§ **Work to complete**: The answer must be an exact copy of the entries below, with no images in it.

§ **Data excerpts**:
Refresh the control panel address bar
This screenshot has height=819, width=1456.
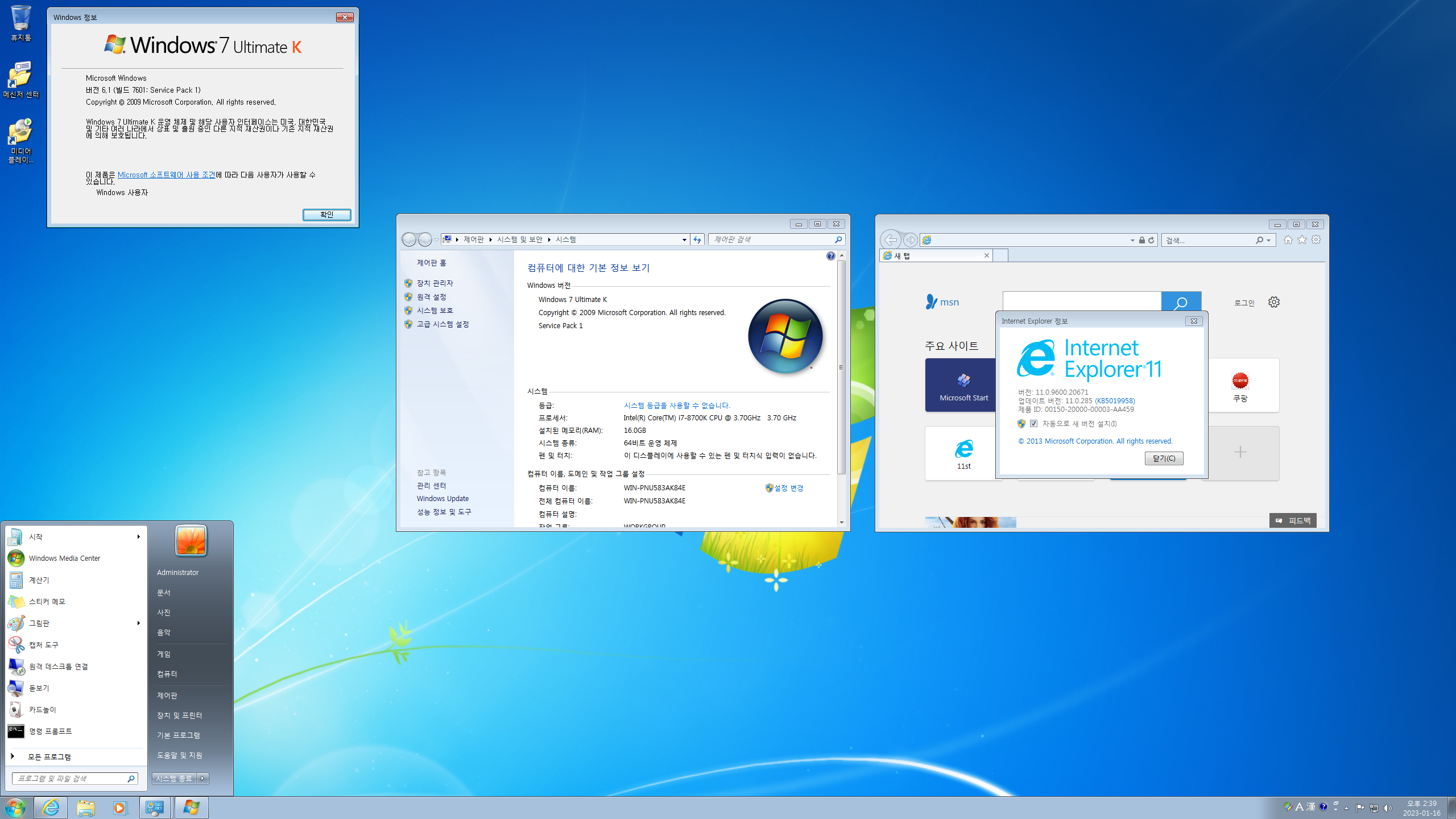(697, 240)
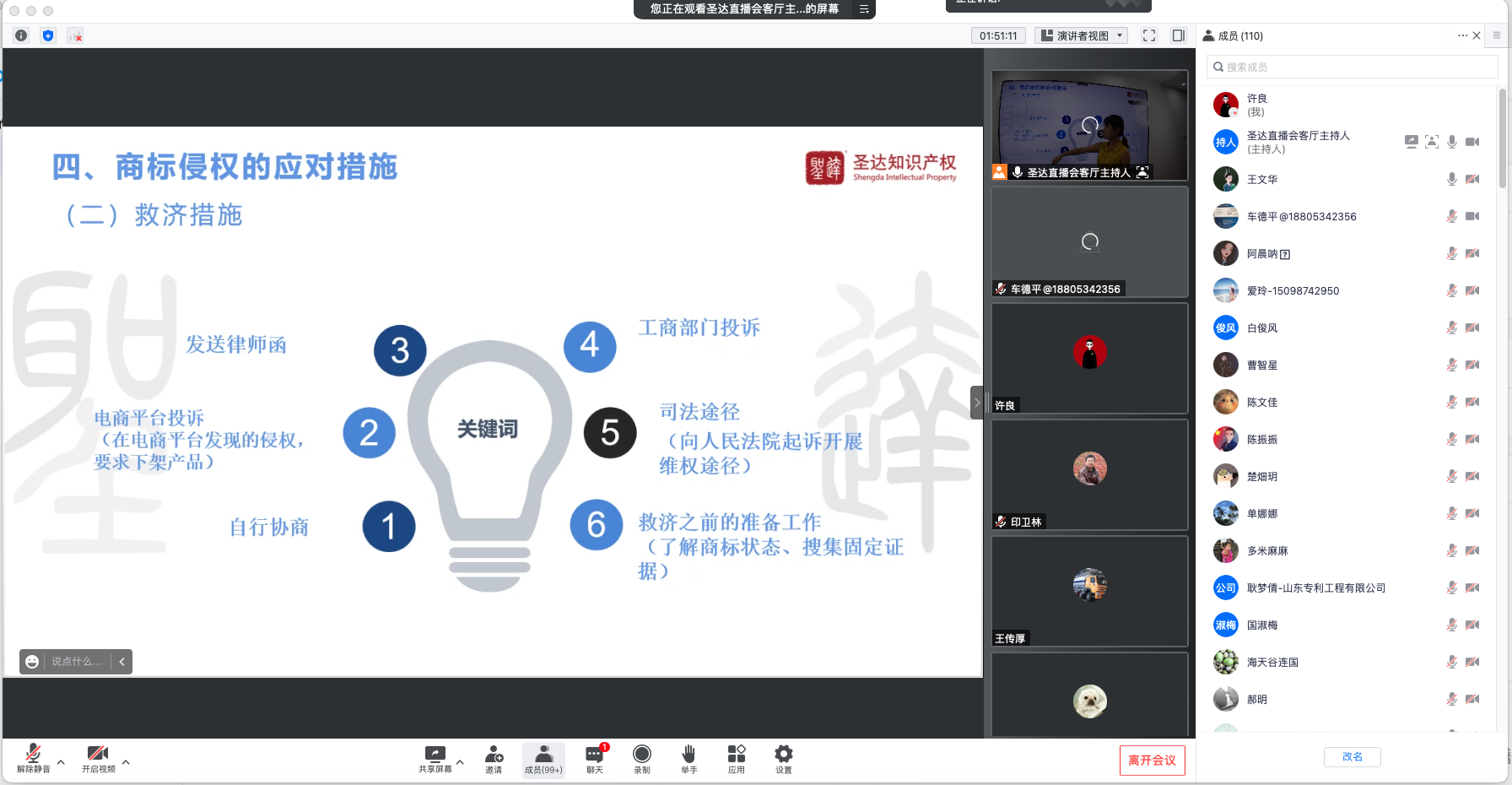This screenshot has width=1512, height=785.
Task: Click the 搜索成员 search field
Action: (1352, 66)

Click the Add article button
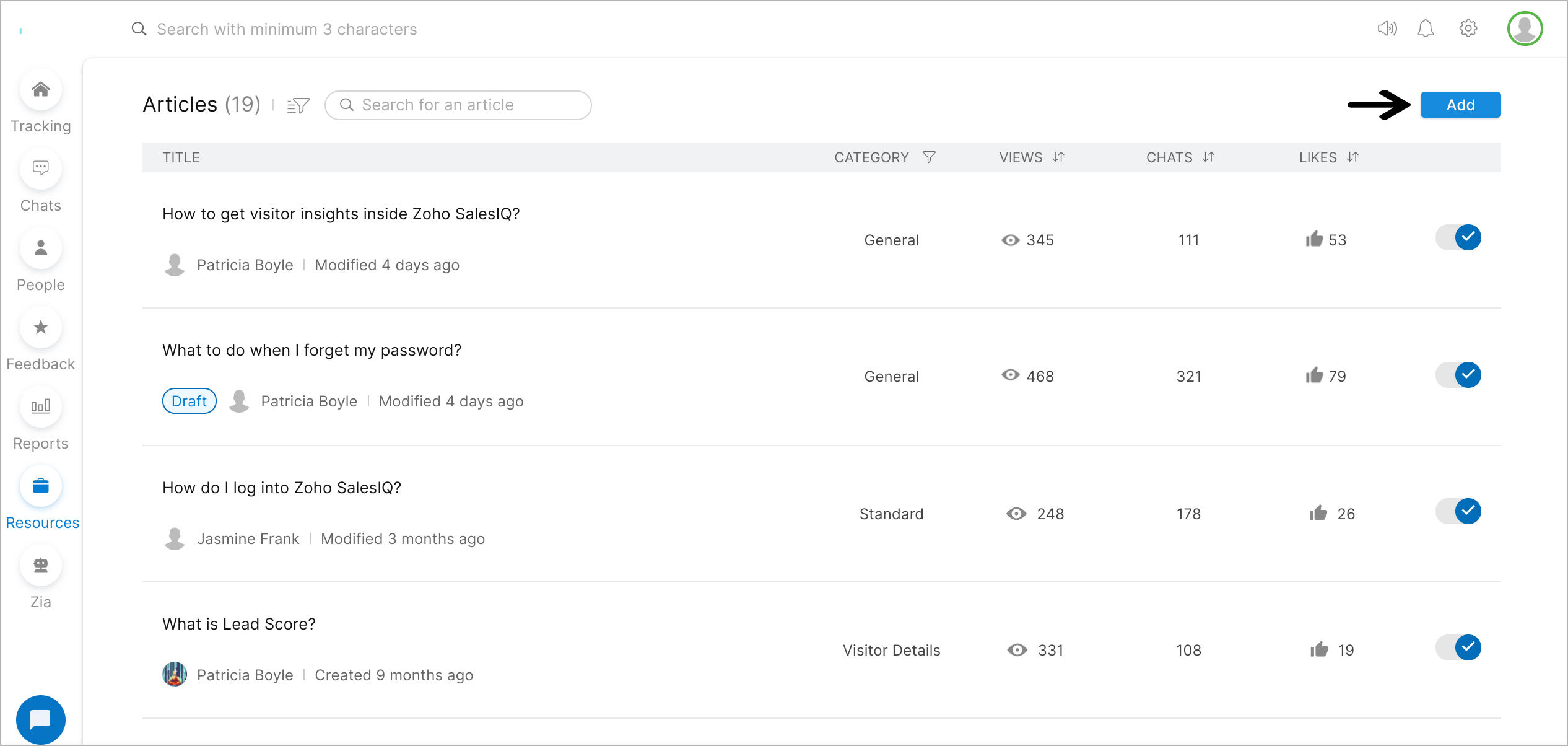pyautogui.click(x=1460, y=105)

§ **Solution to this exercise**:
Refresh the control panel address bar
This screenshot has height=819, width=1456.
(697, 240)
This screenshot has width=1512, height=785.
Task: Click the 搜索成员 search field
Action: (1352, 66)

Click the Add article button
pyautogui.click(x=1460, y=105)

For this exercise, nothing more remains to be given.